ROOTS Vollmond-Ritual

ROOTS Vollmond-Ritual

Ist der Neumond die Zeit des Neubeginns, der Saat und des Anfangs, so ist der Vollmond die Zeit der Ernte und des Loslassens. Du darfst dir nun anschauen, was im letzten Mondzyklus gewachsen ist, was bleiben darf und was weiterziehen soll.

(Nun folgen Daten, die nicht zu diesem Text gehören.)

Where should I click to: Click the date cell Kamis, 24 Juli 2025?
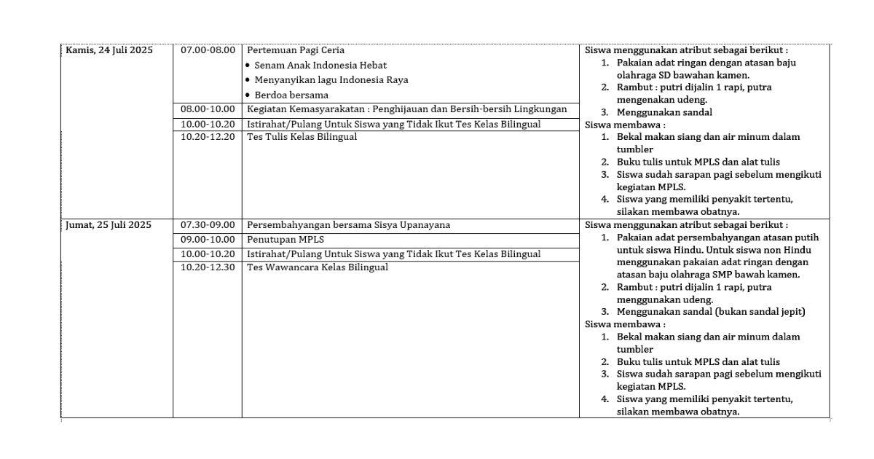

In Zeiten, die starke Umbrüche und Neuanfänge herausfordern, kannst du deinen Fokus vor allem auf deine Wurzeln legen. Schau dir an, was - oder wer - dir Halt gibt, wo du deine Kraft und Erdung beziehst und wo du von überholten Glaubenssätzen festgehalten wirst.

1 BEREITE DICH VOR

Zu Beginn deines Vollmond-Rituals solltest du wie immer deinen heiligen Ort gestalten. Vollmond-Rituale führst du idealerweise unter freiem Himmel durch, aber auch ein Platz am Fenster oder auf dem Balkon ist gut geeignet.

Besorge dir vorab Lorbeerblätter, eine feuerfeste Schale und lege sie zusammen mit einem Stift bereit. Wähle die Kristalle aus, die dich durch das Ritual begleiten dürfen. Perfekt geeignet sind in diesem Fall Steine, die dein Wurzelchakra stärken, wie etwa schwarzer Turmalin oder roter Jaspis. 

Schaffe eine Atmosphäre, in der du dich ganz auf dein Ritual einlassen kannst. Nach Möglichkeit solltest du im Licht des Mondes und in der Stille sitzen. Kerzen und Musik sind für dieses Ritual eher ungeeignet, obwohl nichts dagegen spricht, eine Ritualkerze brennen zu lassen. Du solltest für die Zeit deines Rituals möglichst ungestört sein und dich ganz auf dich und deine Empfindungen konzentrieren können.

2 LASSE DEINE WURZELN WACHSEN

Beginne mit einer Meditation, in der du dich auf deine Wurzeln besinnst. Ordne deine Kristalle um dich herum an oder nimm sie in die Hände. Setze dich bequem hin und schließe die Augen.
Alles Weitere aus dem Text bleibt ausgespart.